I checked it and indeed it is super fast. Well done!!!

@KniazidisR …The original post specifically stated “So I have two big lists. The list A is consisted of 60.000 items, and the list B has 500.000 items.”

Lists of that size can’t be put in list as a property value in an AppleScript. The lists are just way too big. The List items can only be processed from an external file containing those list items.

Therefore, my solution provides the quickest solution while using much less code

listA count - 30,000
listB count - 600,000
uniqueList count - 20,000
timing result - .266 seconds

property listA : POSIX path of ((path to desktop as text) & "List_A.txt") -- 30000 Items
property listB : POSIX path of ((path to desktop as text) & "List_B.txt") -- 600000 Items

set itemsOnlyInListA to (do shell script "diff  " & quoted form of listA & " " & ¬
	quoted form of listB & " |grep '<' |tr -d '< '")

if itemsOnlyInListA = "" then
	activate
	display dialog "Everything in List A is in List B" buttons ¬
		{"Cancel", "OK"} default button "OK"
else
	return paragraphs of itemsOnlyInListA
end if

I’m not sure i agree with you.

I’ve tested the list capabilities of AppleScript and was able to generate a list of 600,000 items with no issues.
Yes, it took awhile to generate the list, but it worked

I was assuming your lists were already created and saved in 2 separate text files.

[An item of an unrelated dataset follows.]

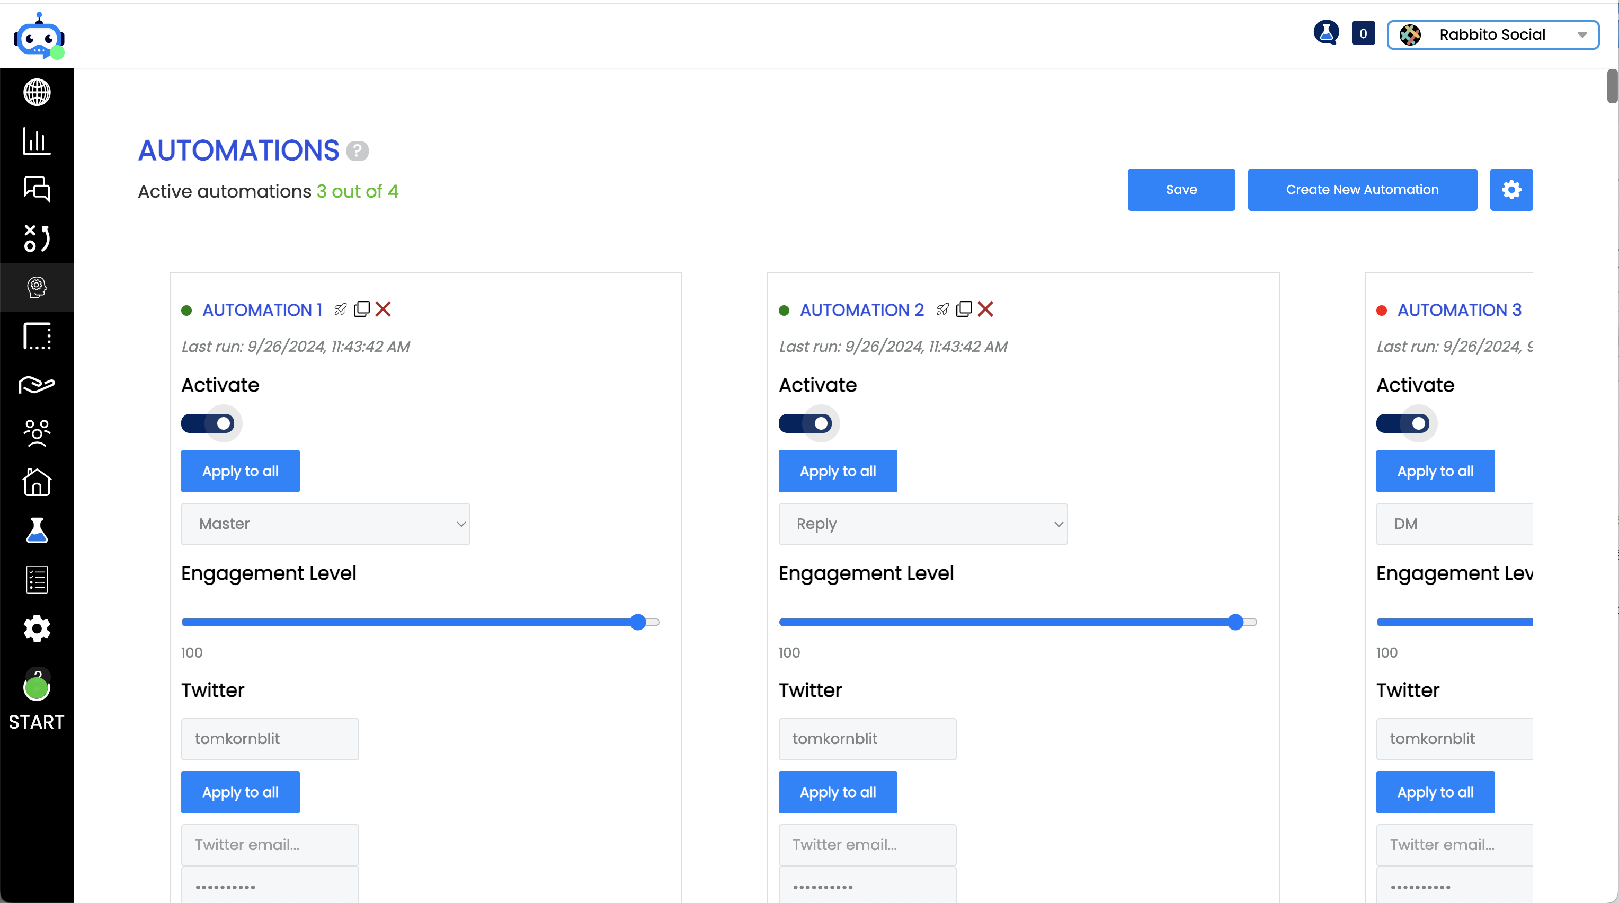The image size is (1619, 903).
Task: Delete Automation 1 using the red X
Action: (x=383, y=309)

I did not realize your script was creating the lists and then processing them that way.

Point taken.

But epaminos never said how the list gets populated.
In order to test I had to create a routine to generate a list that big.

Another idea that’s occurred to me recently is to filter an NSMutableArray, using an NSSet for the comparison object. This is faster than comparing two arrays, because searching for an item in a set is faster than searching for it in an array. (I don’t know why. It’s the way sets are designed.) It also seems to be very slightly faster than the minusSet: idea above. Like the NSOrderedSet version, it returns any items that are totally missing from listB in the order in which they occur in listA, only this time there’s an instance for every occurrence in listA instead of just one. The method still doesn’t detect if listB simply contains fewer instances of a value than listA.

on compareLists(listA, listB)
	set arrayA to current application's class "NSMutableArray"'s arrayWithArray:(listA)
	set setB to current application's class "NSSet"'s setWithArray:(listB)
	set filter to current application's class "NSPredicate"'s predicateWithFormat_("!(self IN %@)", setB)
	tell arrayA to filterUsingPredicate:(filter)
	if (arrayA's |count|() = 0) then
		return "All list A's items present in list B"
	else
		return arrayA as list
	end if
end compareLists